§ **EXTRACTO DEL DOCUMENTO**
Distinguir información y opinión
Es inadmisible que se opine a través de la información de una forma burda como a veces se hace. También es cierto que se opina ya con el tratamiento de la noticia, su ubicación, su tipografía, etcétera, pero jamás incluyendo frases que no obedezcan a hechos indiscutibles o veraces. A esto se refiere Manuel Fernández Areal cuando recuerda que "tanto el Código europeo como el español consignan como principio elemental, punto de partida para el ejercicio profesional como periodista, la distinción entre el relato de hechos –información- y otros modos comunicativos o géneros periodísticos, en los que cabe airear la propia opinión personal sobre los hechos, siempre que estos sean ciertos".
En las organizaciones es muy frecuente que los comunicados emitidos incluyan opiniones, a excepción quizás de las empresas cotizadas cuando emiten noticias de carácter económico, puesto que necesitan ajustarse a las exigencias de la CNMV. La proliferación de adjetivos calificativos es un buen ejemplo de que lo que debería ser una información sujeta a los principios puramente técnicos de los géneros informativos, acaba convirtiéndose en un alegato más o menos encubierto y en propaganda a veces impúdica.

§ **SOBRE ESTE EJERCICIO**
Prolonga el texto sobre la distinción entre información y opinión a partir de su última oración.

§ **EXTRACTOS DE DATOS**
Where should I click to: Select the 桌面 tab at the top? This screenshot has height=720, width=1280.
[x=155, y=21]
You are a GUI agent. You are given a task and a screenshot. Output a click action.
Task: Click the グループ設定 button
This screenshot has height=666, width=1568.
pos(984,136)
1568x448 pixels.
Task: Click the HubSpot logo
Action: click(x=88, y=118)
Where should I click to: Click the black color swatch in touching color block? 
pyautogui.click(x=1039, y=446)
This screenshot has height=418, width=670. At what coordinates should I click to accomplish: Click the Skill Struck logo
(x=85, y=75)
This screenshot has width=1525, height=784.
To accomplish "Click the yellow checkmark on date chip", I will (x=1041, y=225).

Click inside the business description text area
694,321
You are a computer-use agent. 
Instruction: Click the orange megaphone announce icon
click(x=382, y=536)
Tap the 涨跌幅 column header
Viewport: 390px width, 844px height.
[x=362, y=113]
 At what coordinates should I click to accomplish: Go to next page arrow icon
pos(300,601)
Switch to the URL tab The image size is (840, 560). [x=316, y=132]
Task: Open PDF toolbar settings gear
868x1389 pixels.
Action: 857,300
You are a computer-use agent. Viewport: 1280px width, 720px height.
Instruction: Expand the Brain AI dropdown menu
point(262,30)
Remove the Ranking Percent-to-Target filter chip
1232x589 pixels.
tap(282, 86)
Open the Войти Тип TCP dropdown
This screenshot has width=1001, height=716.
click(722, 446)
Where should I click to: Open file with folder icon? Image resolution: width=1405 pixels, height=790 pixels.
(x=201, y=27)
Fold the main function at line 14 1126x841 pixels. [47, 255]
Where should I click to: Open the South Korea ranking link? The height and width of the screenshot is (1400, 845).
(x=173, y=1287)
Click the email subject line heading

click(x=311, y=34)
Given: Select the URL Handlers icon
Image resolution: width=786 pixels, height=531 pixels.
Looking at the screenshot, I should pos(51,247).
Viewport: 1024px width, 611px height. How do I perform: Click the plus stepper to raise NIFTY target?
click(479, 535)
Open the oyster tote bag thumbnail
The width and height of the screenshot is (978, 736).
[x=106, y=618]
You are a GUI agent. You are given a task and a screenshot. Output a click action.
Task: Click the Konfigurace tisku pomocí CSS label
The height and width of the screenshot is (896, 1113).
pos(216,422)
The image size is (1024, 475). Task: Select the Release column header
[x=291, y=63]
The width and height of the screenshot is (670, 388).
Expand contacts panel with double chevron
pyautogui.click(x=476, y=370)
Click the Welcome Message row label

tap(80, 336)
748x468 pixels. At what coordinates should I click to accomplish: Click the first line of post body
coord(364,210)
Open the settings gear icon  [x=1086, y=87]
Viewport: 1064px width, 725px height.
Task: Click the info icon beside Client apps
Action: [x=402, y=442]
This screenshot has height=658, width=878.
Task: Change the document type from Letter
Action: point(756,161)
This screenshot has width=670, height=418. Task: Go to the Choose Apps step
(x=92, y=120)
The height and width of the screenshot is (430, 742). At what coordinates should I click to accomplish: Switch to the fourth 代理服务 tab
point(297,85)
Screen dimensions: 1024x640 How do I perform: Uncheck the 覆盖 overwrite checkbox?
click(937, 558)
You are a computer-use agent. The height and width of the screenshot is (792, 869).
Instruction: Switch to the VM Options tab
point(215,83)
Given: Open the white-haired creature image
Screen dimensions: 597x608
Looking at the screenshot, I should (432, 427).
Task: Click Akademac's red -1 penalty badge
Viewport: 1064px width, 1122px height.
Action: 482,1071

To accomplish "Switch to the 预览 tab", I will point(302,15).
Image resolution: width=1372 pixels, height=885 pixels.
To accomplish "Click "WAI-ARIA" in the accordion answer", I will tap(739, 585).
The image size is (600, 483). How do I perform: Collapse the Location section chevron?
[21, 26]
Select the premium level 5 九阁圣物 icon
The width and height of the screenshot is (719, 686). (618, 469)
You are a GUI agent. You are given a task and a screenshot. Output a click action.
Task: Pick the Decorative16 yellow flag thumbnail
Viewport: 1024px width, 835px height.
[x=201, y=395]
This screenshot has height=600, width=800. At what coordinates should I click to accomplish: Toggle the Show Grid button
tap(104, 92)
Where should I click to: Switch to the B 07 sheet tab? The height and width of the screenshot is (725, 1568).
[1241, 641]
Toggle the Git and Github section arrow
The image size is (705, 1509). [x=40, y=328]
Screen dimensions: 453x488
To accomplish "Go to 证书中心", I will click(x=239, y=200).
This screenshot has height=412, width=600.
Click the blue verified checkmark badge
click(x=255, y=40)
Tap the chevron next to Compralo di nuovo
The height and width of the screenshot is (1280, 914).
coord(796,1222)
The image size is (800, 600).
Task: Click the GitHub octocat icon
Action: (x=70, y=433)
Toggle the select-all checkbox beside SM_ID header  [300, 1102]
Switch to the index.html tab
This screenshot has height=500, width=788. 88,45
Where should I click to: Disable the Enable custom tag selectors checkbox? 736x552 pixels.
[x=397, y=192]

§ **RESPUESTA AL EJERCICIO**
De la misma forma que las empresas informativas se aseguran que su negocio esté por encima de los principios puramente personales de quienes trabajan en él, la organización "socialmente responsable" debe asegurar que estos principios generales presidan también la actuación de sus gabinetes de comunicación. Y los profesionales que ejercen en éstos, deberían poder negarse a actuar en contra de estos principios mínimos de funcionamiento de cualquier organización. Entre otras cosas, porque de no hacerlo así, la "reputación" de la organización se verá seriamente comprometida.
La autorregulación puede ser profesional y personal. Indudablemente, cuando se habla de autorregulación se está hablando de una plataforma de mínimos en la que todos los profesionales deben estar de acuerdo, pero también puede ser que cada individuo incluya en su código personal preceptos en los que él –o una parte de la profesión- crea. Es decir, un precepto de aceptación general, por ejemplo, es el de veracidad de la información, que en la empresa se traduce en que jamás se puede engañar (no digo sólo mentir) cuando se comunica, no sólo a través de la información suministrada a los medios, sino incluso a través de otras formas de comunicación, como es la publicitaria (penalizado) o de identidad corporativa, pretendiendo que la comunicación a través de otros soportes (identidad, packaging, interna...) transmitan valores que no forman parte de la cultura de la empresa.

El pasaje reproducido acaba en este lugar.